OpenCypher Feature Graph - Example Queries¶

Practical Cypher queries for analyzing the OpenCypher feature knowledge graph.

Prerequisites: Build the graph with python scripts/build_feature_graph.py

Graph Location: docs/feature-graph.db

Getting Started¶

from graphforge import GraphForge

# Open the feature graph
db = GraphForge('docs/feature-graph.db')

# Run queries
results = db.execute("""
    MATCH (f:Feature)
    RETURN f.name, f.category, f.subcategory
    LIMIT 10
""")

for row in results:
    print(f"{row['f.name'].value} ({row['f.category'].value})")
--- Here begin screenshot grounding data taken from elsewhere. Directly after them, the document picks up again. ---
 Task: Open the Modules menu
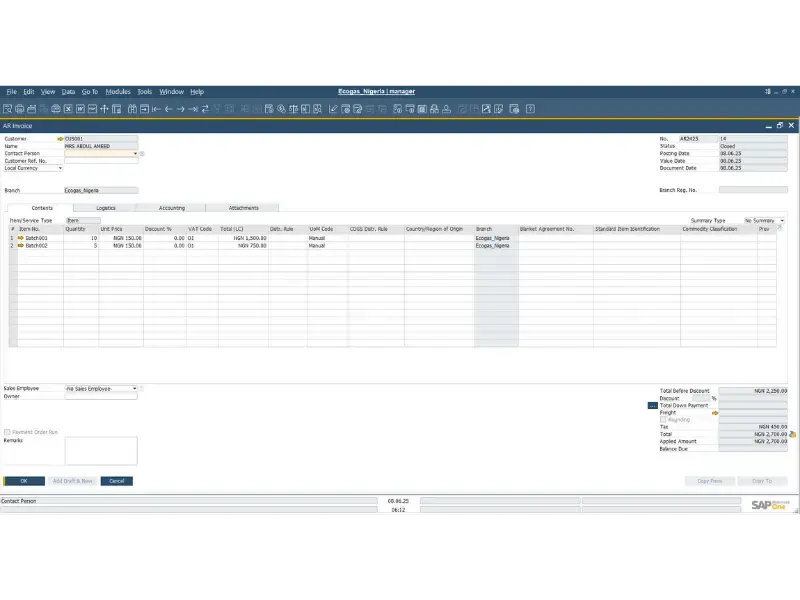click(118, 91)
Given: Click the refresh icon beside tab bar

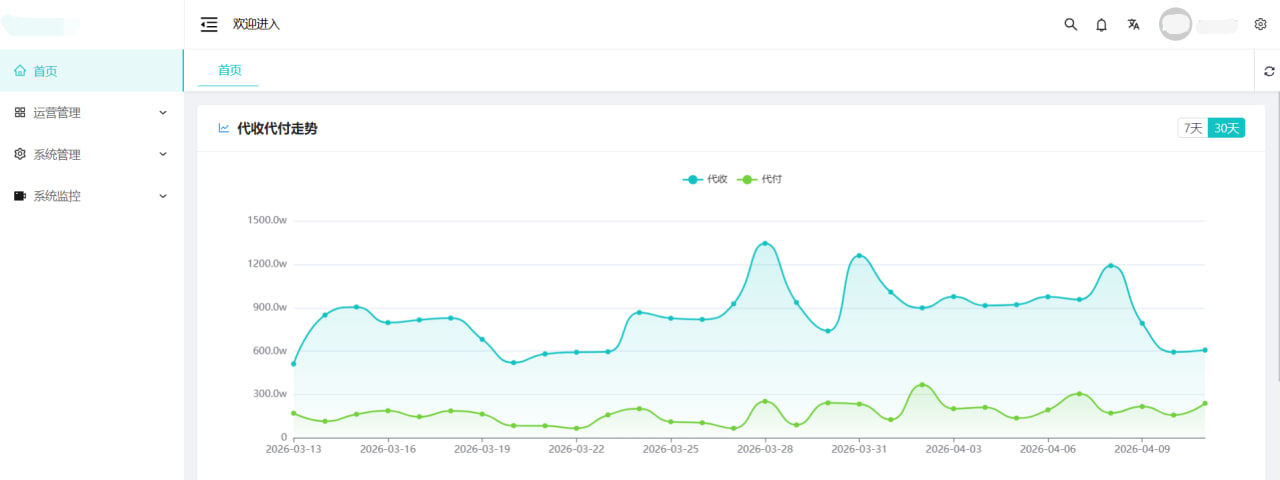Looking at the screenshot, I should coord(1269,71).
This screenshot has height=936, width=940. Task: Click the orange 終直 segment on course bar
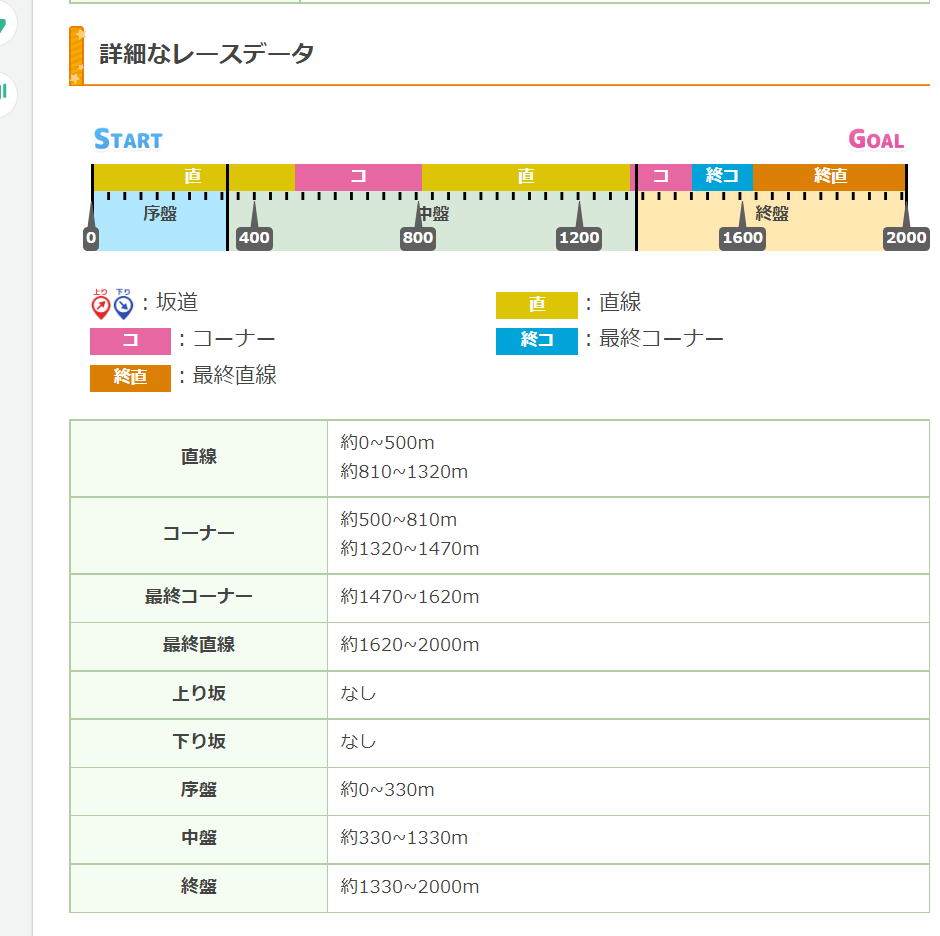(830, 176)
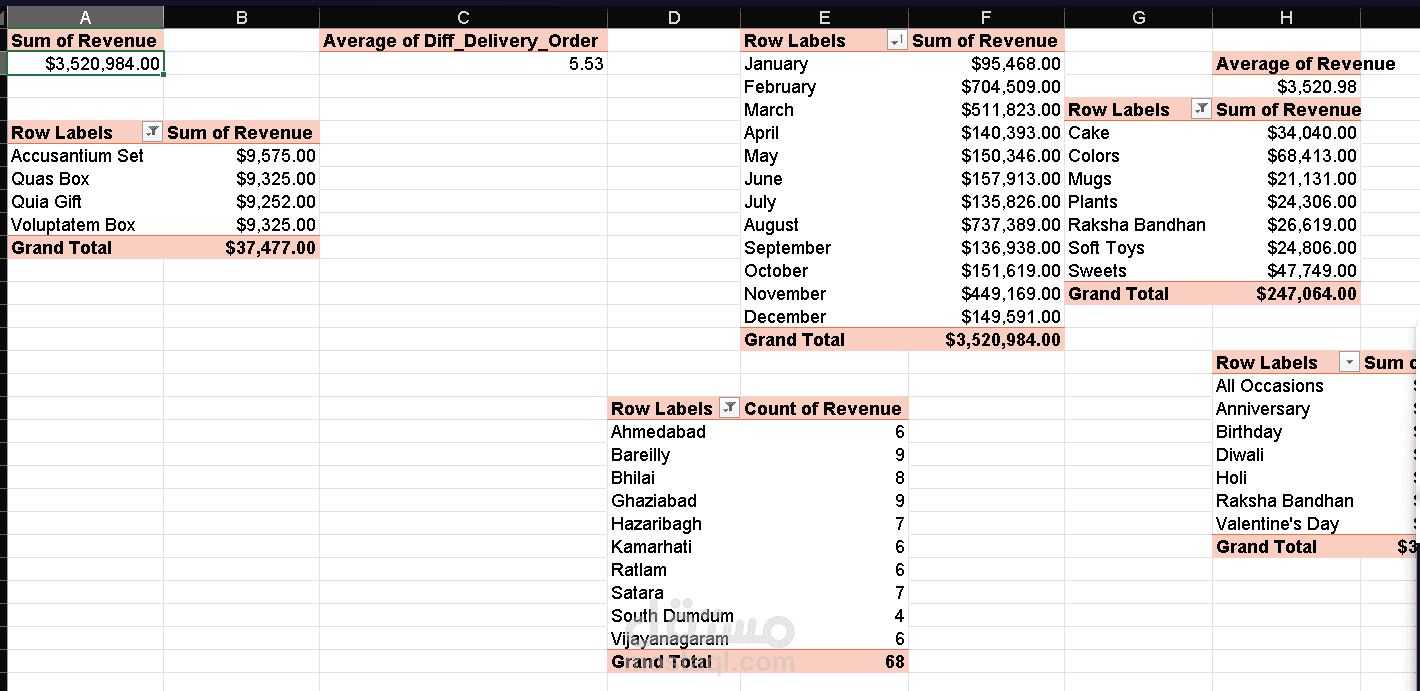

Feature Discovery Queries¶

1. List All Features by Category¶

Find all features organized by their category.

MATCH (c:Category)<-[:BELONGS_TO_CATEGORY]-(f:Feature)
RETURN c.name AS category,
       collect(f.name) AS features,
       count(f) AS feature_count
ORDER BY feature_count DESC

Use Case: Get an overview of feature distribution across categories

2. Find All Complete Features¶

List all features that are fully implemented.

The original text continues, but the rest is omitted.